Personalized Management of Prostate Cancer Using Radiogenomics

By Robert Dillard - Last Updated: February 11, 2022

The use of radiogenomic precision medicine has the potential to become the foundation for the personalized management of prostate cancer (PCa), according to a study published in the Polish Journal of Radiology.

The need to guide personalized, precision treatment tactics based on personal clinical risk factors has evolved in the era of human genome sequencing, the researchers note. However, unlike other malignancies, such as breast cancer or glioblastoma, personalized modalities for PCa patients have yet to be developed. Enter radiogenomics, a relatively new term, which refers to the study of genetic variation associated with imaging features of tumors. Recent data have demonstrated that by combining individual tumor features with genomic/transcriptomic and radiomic profiling with traditional staging modalities can enhance prognostic capabilities, and overtreatment of indolent PCa can be averted.

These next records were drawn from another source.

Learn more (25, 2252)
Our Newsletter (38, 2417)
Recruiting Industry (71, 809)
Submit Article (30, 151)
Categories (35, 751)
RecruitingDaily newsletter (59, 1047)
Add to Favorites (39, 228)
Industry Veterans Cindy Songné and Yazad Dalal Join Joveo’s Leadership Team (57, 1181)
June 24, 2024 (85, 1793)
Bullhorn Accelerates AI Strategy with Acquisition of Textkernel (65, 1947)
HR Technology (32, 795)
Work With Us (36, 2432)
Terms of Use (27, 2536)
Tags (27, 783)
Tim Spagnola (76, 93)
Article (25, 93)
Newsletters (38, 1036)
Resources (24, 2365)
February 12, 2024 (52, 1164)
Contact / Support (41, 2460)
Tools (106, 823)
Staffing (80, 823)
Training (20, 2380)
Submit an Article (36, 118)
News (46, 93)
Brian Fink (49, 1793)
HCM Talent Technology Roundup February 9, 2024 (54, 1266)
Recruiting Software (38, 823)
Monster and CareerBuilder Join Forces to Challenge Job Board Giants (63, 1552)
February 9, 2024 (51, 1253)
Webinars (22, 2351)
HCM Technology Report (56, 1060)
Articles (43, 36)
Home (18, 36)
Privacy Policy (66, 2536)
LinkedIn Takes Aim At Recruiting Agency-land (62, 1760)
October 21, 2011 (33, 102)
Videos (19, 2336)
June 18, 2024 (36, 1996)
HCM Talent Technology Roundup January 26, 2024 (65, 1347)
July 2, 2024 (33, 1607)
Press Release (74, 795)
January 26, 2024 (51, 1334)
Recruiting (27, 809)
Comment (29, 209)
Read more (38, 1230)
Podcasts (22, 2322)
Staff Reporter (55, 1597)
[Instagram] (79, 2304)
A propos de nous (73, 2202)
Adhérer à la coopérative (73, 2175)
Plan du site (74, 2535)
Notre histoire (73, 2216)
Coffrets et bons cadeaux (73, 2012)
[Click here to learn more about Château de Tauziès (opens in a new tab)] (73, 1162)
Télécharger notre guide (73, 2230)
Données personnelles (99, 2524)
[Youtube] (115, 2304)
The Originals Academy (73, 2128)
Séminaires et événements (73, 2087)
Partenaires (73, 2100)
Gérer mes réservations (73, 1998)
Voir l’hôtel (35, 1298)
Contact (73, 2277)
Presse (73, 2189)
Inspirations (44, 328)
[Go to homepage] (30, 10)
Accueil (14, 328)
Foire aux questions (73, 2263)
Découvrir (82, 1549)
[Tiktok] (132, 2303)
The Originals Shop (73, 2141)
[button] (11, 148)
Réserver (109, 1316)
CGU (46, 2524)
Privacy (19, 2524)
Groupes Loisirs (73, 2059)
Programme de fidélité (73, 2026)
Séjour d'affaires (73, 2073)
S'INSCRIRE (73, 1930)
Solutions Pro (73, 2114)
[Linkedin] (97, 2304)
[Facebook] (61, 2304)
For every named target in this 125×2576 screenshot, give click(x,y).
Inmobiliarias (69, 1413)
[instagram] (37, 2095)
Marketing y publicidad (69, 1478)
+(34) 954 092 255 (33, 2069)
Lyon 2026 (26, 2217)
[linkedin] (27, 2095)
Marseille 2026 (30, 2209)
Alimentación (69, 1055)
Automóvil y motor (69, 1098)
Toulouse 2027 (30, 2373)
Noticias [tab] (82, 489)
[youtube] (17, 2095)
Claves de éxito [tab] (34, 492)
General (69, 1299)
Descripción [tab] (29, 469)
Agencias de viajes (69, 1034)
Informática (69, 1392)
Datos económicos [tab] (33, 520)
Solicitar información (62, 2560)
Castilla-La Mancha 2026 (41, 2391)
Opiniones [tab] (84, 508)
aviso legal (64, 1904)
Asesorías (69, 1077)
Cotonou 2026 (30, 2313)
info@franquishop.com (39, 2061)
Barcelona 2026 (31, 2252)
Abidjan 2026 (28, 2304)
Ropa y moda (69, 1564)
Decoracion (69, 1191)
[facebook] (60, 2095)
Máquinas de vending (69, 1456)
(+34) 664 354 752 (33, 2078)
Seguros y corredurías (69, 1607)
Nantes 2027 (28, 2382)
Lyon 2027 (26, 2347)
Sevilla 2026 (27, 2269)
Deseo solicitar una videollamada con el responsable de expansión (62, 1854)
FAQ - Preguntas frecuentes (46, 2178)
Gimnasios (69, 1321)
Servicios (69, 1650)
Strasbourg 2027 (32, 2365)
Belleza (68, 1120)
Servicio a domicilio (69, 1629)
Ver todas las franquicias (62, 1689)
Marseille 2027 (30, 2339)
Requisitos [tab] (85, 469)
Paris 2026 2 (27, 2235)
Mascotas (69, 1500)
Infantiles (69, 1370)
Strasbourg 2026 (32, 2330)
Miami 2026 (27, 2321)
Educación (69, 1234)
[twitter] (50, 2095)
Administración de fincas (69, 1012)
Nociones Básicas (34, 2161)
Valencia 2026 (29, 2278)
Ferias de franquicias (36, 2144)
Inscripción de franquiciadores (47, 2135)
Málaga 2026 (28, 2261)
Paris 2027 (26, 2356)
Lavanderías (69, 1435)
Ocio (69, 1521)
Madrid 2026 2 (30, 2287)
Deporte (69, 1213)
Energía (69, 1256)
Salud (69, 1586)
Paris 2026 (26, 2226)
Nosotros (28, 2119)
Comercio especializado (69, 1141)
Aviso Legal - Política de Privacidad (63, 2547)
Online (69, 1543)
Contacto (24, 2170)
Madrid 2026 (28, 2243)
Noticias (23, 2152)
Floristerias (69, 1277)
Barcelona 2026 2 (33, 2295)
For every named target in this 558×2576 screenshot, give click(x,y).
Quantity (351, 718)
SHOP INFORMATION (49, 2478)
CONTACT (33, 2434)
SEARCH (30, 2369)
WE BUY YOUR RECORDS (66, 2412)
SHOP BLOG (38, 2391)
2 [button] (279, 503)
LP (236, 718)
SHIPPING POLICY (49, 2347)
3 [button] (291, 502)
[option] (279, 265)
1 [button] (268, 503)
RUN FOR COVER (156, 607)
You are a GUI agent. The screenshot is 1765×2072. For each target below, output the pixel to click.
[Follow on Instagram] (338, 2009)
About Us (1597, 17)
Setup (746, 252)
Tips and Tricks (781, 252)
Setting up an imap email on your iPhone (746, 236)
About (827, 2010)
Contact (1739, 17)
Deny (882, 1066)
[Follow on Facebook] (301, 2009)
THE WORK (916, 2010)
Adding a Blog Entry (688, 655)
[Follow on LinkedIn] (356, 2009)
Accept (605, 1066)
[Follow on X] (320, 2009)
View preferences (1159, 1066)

Several studies were cited which demonstrate the efficacy of combining genomics and radiogenomics in PCa. In one such analysis, performed by Fischer et al., researchers made efforts to decode the underlying PCa progression molecular mechanisms by means of a radiogenomic approach. This study assessed of MRI data as well as gene/miRNA expression profiles for T2c and T3b PCa stages. The results showed revealed that biomarkers such as ANPEP, miR-217, miR-592, and miR-6715b may cause upstaging, while enabling PCa stages to be distinguished. The researchers were all able to correlate with corresponding aggressiveness-related radiomic MR-features with clinical significance.

In conclusion, the researchers wrote, “being an attractive research topic, the radiogenomics of PCa currently is not a comprehensively investigated area of oncourology. According to preliminary research findings conducted in this field, the combination of genomics and radiomics (and presumably metabolomics, proteomics, and transcriptomics) as integrative parts of precision medicine in the future has the potential to become the foundation for a personalized approach to the management of PCa.”